*Texto para leitura:*
'''
Histórico

DNA mapeia origem de brasileiros na África

Um estudo genético identificou, pela primeira vez por meio de DNA, as regiões da África que mais contribuíram para a formação do povo brasileiro.

O trabalho, liderado pelo médico geneticista Sérgio Danilo Pena, professor titular de bioquímica da Universidade Federal de Minas Gerais (UFMG), indicou que a maior parte dos ancestrais do grupo analisado veio do Centro-Oeste da África – região que inclui Angola, Congo e Camarões – seguida pelo Oeste (Nigéria, Gana, Togo, Costa do Marfim) e pelo Sudeste africano.

Segundo o estudo, que analisou o DNA mitocondrial dos indivíduos, 44,5% tinham uma ancestral no Centro-Oeste da África, 43%, no Oeste da África e 12,3%, no Sudeste, na região onde fica hoje Moçambique.

Chamado de marcador de linhagem, o DNA mitocondrial é passado pela mãe para os filhos. Na prática, o DNA mitocondrial de uma africana 400 anos atrás é idêntico ao de um descendente no Brasil, se não tiver havido nenhuma mutação.
'''
*Enunciado A:*
Liste todos os países africanos citados no texto sobre a origem africana dos brasileiros.
*Enunciado B:*
Segundo o texto sobre a origem africana dos brasileiros, que porcentagem dos indivíduos analisados tinha uma ancestral no Sudeste da África?
*Enunciado C:*
Transcreva o trecho do texto sobre a origem africana dos brasileiros entre "Um estudo genético" e "fica hoje Moçambique.", incluindo ambos.
Os registros não têm relação com o texto.

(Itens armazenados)
'''
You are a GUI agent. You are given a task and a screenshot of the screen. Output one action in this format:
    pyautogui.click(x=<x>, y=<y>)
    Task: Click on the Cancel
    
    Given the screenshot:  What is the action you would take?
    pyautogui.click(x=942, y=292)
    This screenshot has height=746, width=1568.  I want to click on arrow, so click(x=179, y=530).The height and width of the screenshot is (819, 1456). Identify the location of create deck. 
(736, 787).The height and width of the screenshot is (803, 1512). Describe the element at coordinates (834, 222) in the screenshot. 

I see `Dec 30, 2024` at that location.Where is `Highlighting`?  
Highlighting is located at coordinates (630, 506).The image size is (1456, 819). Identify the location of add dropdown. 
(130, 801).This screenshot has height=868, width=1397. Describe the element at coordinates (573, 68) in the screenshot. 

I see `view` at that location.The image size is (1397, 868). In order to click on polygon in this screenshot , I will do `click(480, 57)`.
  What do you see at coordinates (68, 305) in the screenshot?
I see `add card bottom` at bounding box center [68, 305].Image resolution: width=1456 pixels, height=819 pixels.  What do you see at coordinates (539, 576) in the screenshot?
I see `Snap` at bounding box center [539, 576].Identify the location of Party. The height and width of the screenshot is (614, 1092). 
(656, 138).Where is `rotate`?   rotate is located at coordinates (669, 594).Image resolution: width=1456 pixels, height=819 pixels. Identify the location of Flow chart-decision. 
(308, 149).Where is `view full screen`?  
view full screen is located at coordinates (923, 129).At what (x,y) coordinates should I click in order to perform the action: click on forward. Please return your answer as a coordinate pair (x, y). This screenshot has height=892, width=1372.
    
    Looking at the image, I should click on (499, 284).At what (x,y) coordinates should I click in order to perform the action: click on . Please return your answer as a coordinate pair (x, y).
'''
*Resposta A:*
Angola, Congo, Camarões, Nigéria, Gana, Togo, Costa do Marfim e Moçambique.

*Resposta B:*
12,3%.

*Resposta C:*
Um estudo genético identificou, pela primeira vez por meio de DNA, as regiões da África que mais contribuíram para a formação do povo brasileiro.

O trabalho, liderado pelo médico geneticista Sérgio Danilo Pena, professor titular de bioquímica da Universidade Federal de Minas Gerais (UFMG), indicou que a maior parte dos ancestrais do grupo analisado veio do Centro-Oeste da África – região que inclui Angola, Congo e Camarões – seguida pelo Oeste (Nigéria, Gana, Togo, Costa do Marfim) e pelo Sudeste africano.

Segundo o estudo, que analisou o DNA mitocondrial dos indivíduos, 44,5% tinham uma ancestral no Centro-Oeste da África, 43%, no Oeste da África e 12,3%, no Sudeste, na região onde fica hoje Moçambique.